1. Proof of Work (PoW)

• Description: A method where network participants compete to solve very complex mathematical problems to create blocks. The node that solves the problem first earns the right to add a new block.
• Examples: Bitcoin, Ethereum (pre-2.0).
• Pros: High security and operates in a decentralized network without centralized authority.
• Cons: Extremely high energy consumption and slow transaction speeds.

2. Proof of Stake (PoS)

• Description: A method where nodes obtain the right to create blocks based on the amount of cryptocurrency they hold (stake). The more stake, the higher the chance to add a new block.
• Examples: Ethereum (2.0), Cardano, Polkadot.
• Pros: Energy efficient and faster block generation compared to PoW.
• Cons: Potential centralization by nodes with large stakes.

3. Delegated Proof of Stake (DPoS)

• Description: Users elect a set number of delegates who are responsible for creating blocks. These representatives are chosen by network participants through voting, and they perform block verification and generation tasks.
• Examples: EOS, Tron, Steem.
• Pros: Faster transaction speeds than PoS and energy efficiency.
• Cons: Risk of centralization due to reliance on a small number of elected nodes.

4. Proof of Authority (PoA)

• Description: A small, trusted group of validators are responsible for creating blocks. These validators must be verified as trustworthy within the network and are responsible for adding blocks.
• Examples: VeChain, certain private blockchains.
• Pros: Very fast and operates efficiently in a trusted environment.
• Cons: High likelihood of centralization and reliance on a small group of validators.

5. Delayed Proof of Work (dPoW)

• Description: Provides an additional security layer by using the hash power of an existing PoW blockchain to secure a secondary chain.

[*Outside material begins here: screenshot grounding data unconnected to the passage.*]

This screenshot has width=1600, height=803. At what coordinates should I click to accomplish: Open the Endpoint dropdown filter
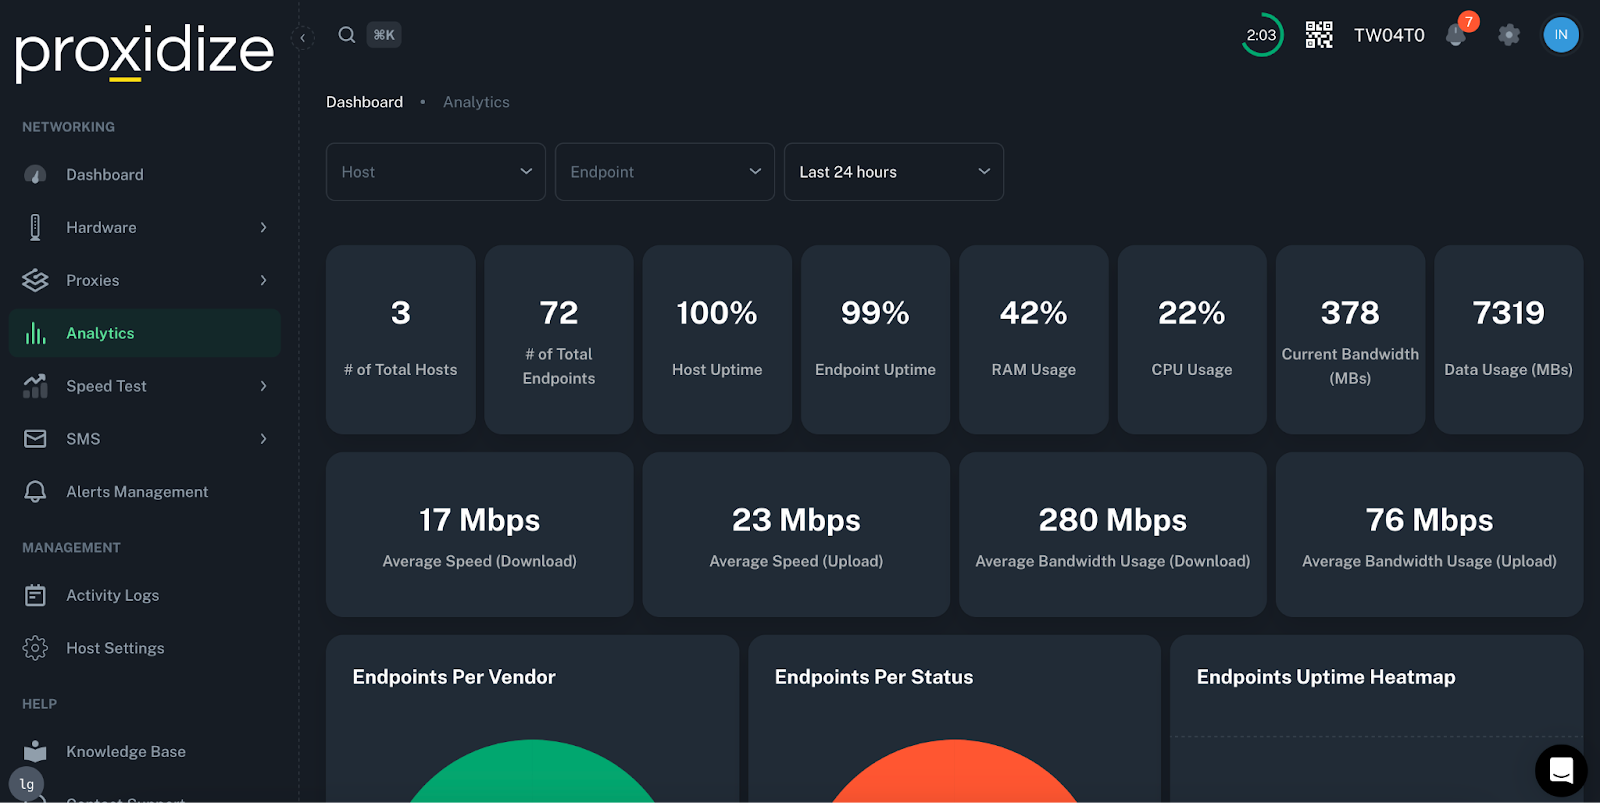[665, 172]
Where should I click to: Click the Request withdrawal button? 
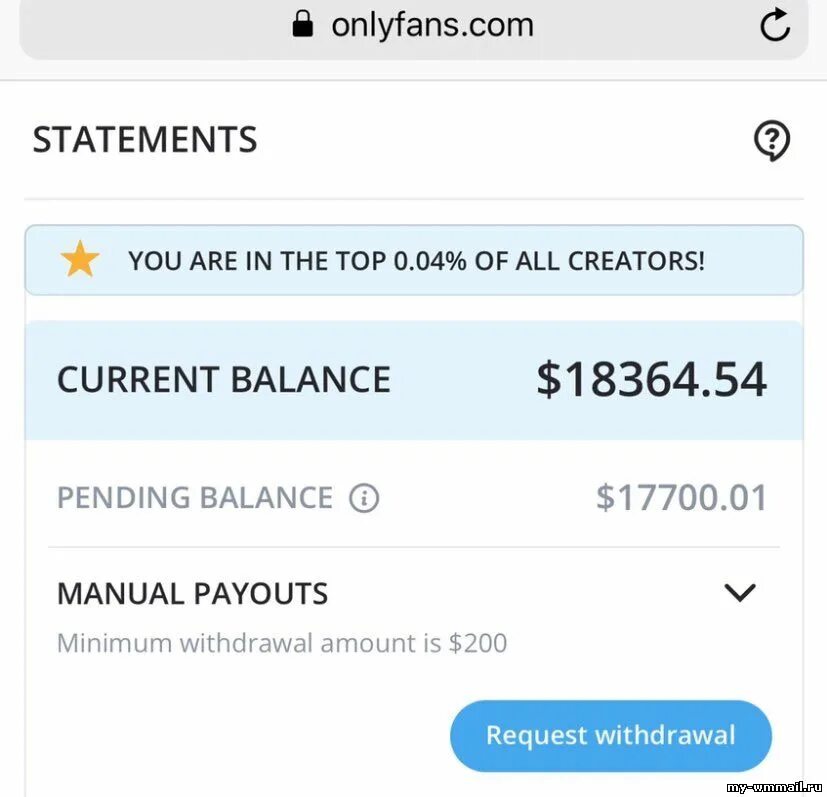611,736
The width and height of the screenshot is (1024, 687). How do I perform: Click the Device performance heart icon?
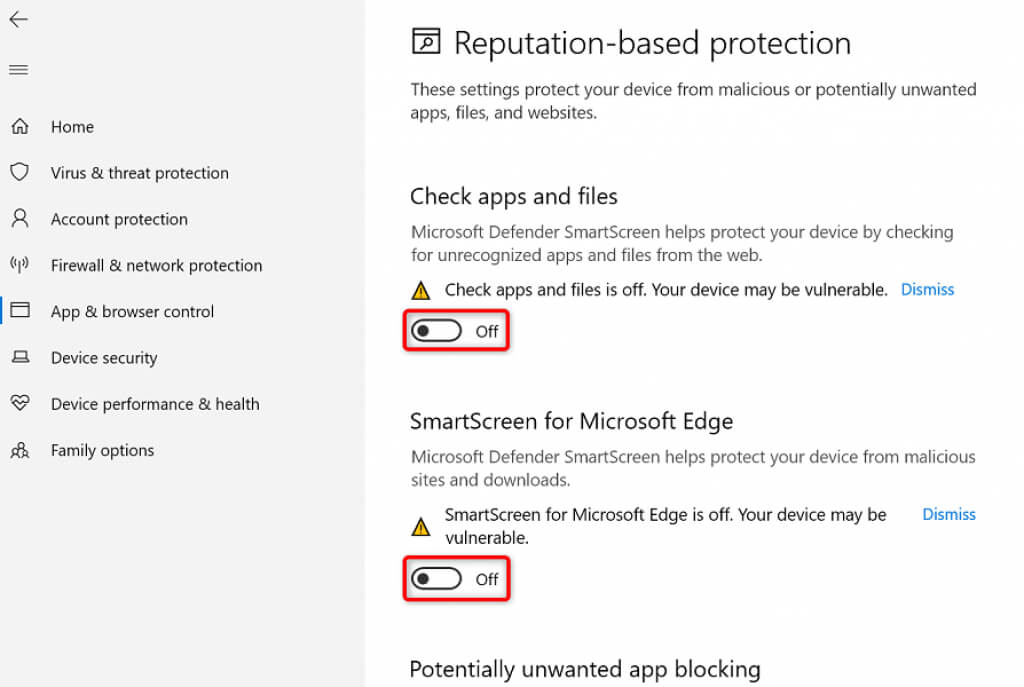click(19, 404)
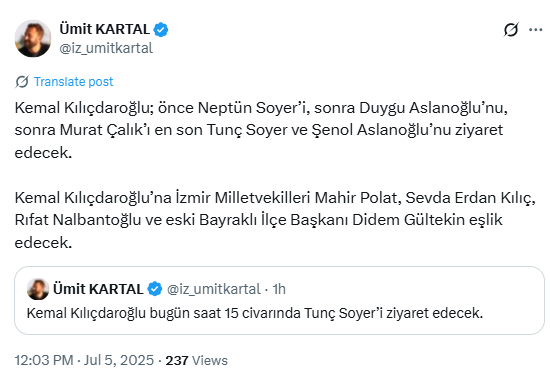Click the line starting with Rıfat Nalbantoğlu
This screenshot has height=383, width=550.
point(259,220)
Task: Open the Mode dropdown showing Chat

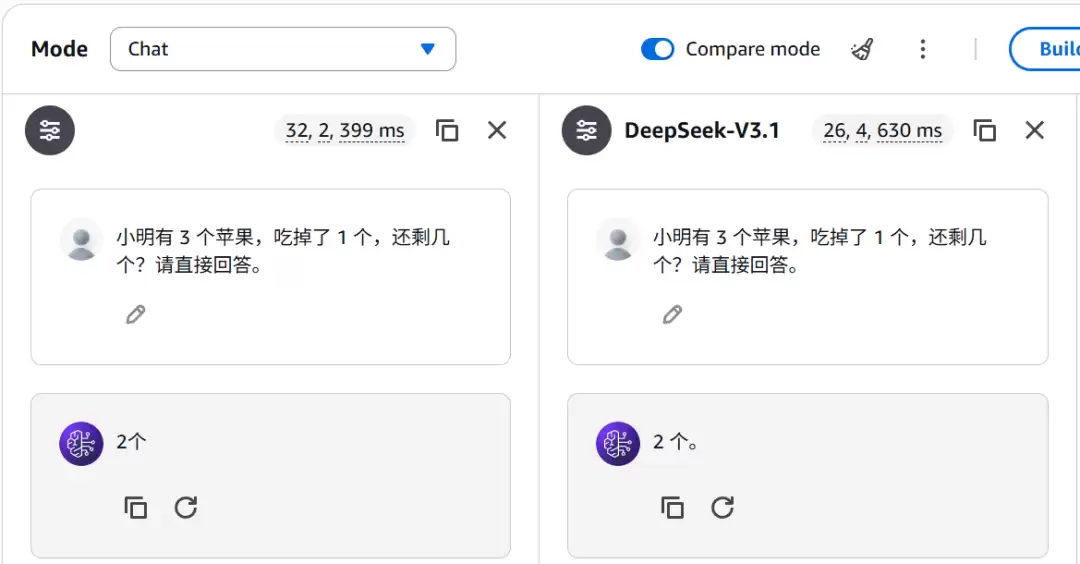Action: (283, 49)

The secondary chain leverages the security of the primary PoW chain.
• Example: Komodo.
• Pros: Utilizes the security of existing PoW blockchains while increasing efficiency.
• Cons: Dependency on an existing PoW chain.

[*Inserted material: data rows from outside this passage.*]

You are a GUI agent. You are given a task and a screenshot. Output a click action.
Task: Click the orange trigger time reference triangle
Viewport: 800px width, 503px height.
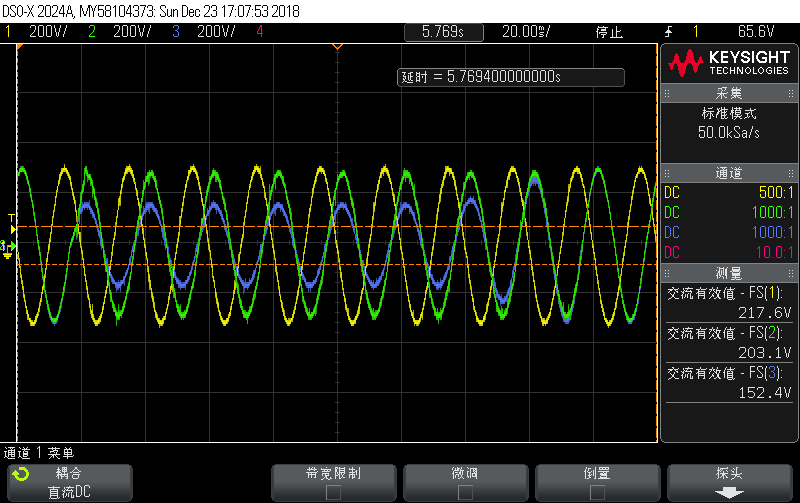pos(337,48)
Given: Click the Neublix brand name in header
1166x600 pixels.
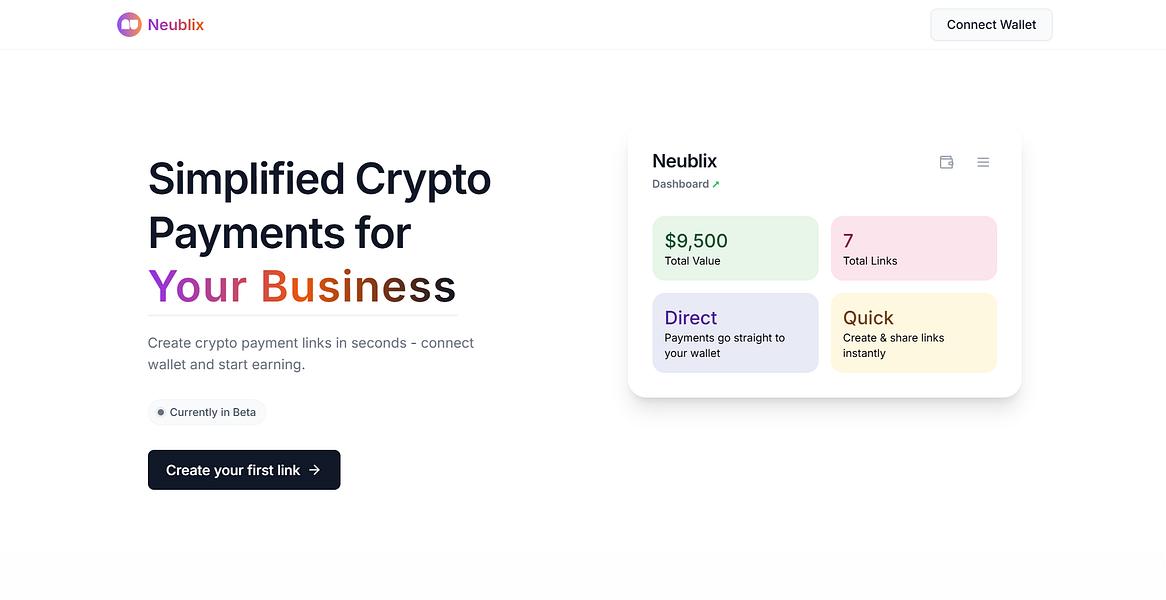Looking at the screenshot, I should coord(175,25).
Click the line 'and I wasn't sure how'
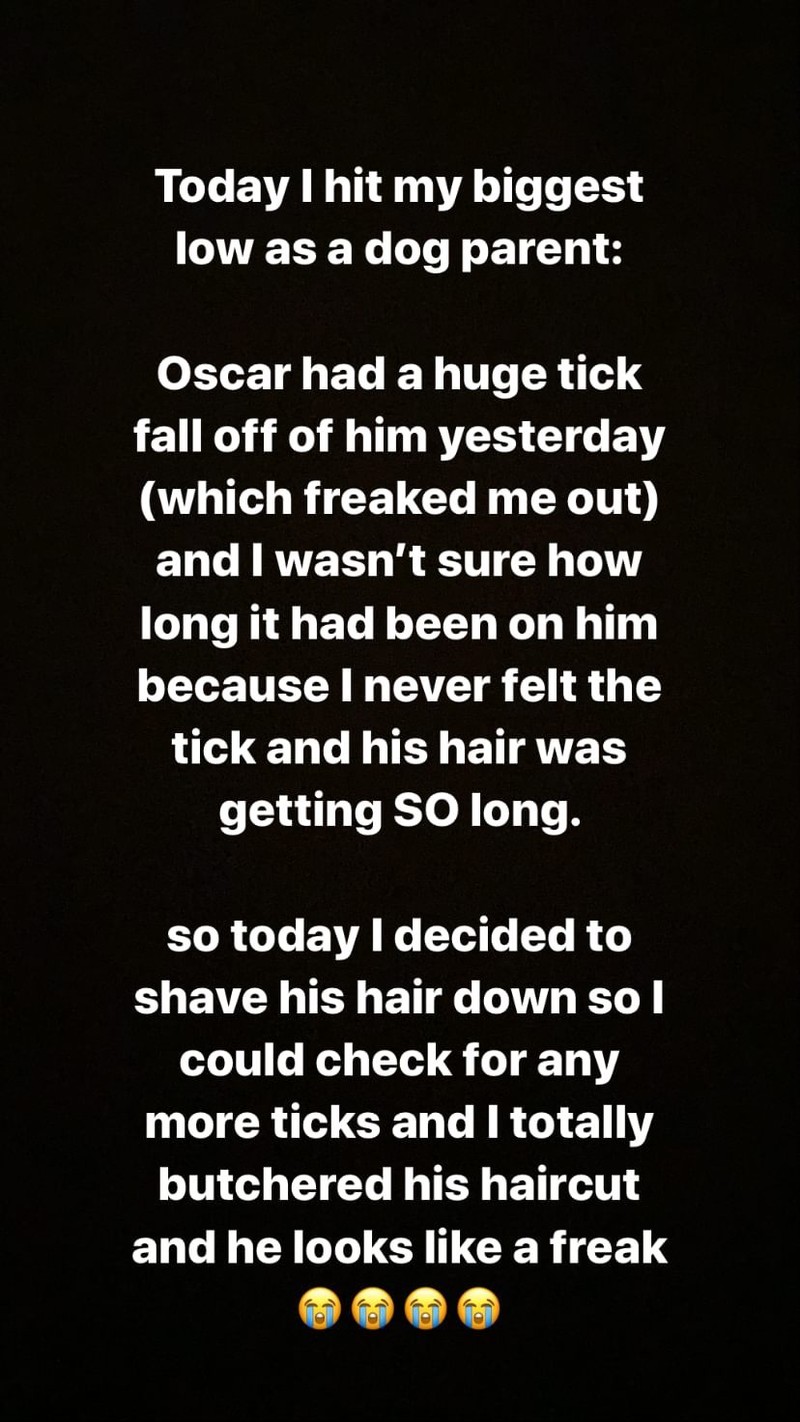This screenshot has width=800, height=1422. point(399,562)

6. Byzantine Fault Tolerance (BFT)

• Description: A method to address the Byzantine Generals Problem, allowing the system to continue functioning correctly even if some nodes act maliciously or fail to respond.
• Examples: Hyperledger, Tendermint.
• Pros: Provides high security and ensures reliable outcomes even with untrustworthy nodes.
• Cons: More complex than PoW or PoS and may slow down as the network grows.

7. Practical Byzantine Fault Tolerance (PBFT)

• Example: Hyperledger Fabric.
• Features: Requires more than half of the network nodes to reach the same state for consensus.

8. QBFT (Quorum-based Byzantine Fault Tolerance)

• Description: QBFT is a consensus algorithm in the BFT family that requires the approval of more than half of the nodes in the network to reach consensus. Developed to maintain both security and efficiency while tolerating Byzantine faults, it is an evolution of the PBFT algorithm.
• Example: Used in Hyperledger Besu, it is known to be well-suited for enterprise blockchains.
• Pros: Even if malicious nodes are present, the network can securely reach consensus as long as there is a majority of trustworthy nodes. It also does not consume as much energy as PoW and can process transactions quickly.
• Cons: As the network size grows, communication costs for consensus increase, which may degrade performance. The larger the number of nodes, the slower the network becomes.

QBFT is primarily used in enterprise blockchain environments, where it balances Byzantine fault tolerance with performance and scalability.

9. Hybrid Consensus Algorithm

• Example: Decred.
• Features: Combines two or more consensus algorithms to maximize stability and efficiency.

10. Raft Algorithm

• Description: Raft operates as a leader-based consensus algorithm in distributed systems to maintain consistency across multiple nodes. The leader handles client requests and replicates logs to follower nodes to maintain consistency. If the leader fails, a new leader is elected through voting.
• Examples: Etcd, Consul.
• Pros: Simple structure, easy to understand and implement, and fast, stable leader election and log replication.
• Cons: Since the structure relies on the leader, frequent leader changes may degrade performance, and recovery time is needed if the leader fails.

11. Tendermint:

• Example: Cosmos.
• Features: A BFT-based algorithm that achieves fast and stable consensus. Often combined with PoS for use.

Other Consensus Algorithms

• Federated Byzantine Agreement (FBA): Used by Ripple and Stellar.
• Leased Proof of Stake (LPoS): Used by Waves.
• Proof of Burn (PoB): A method where a certain amount of cryptocurrency is burned to gain the right to create blocks.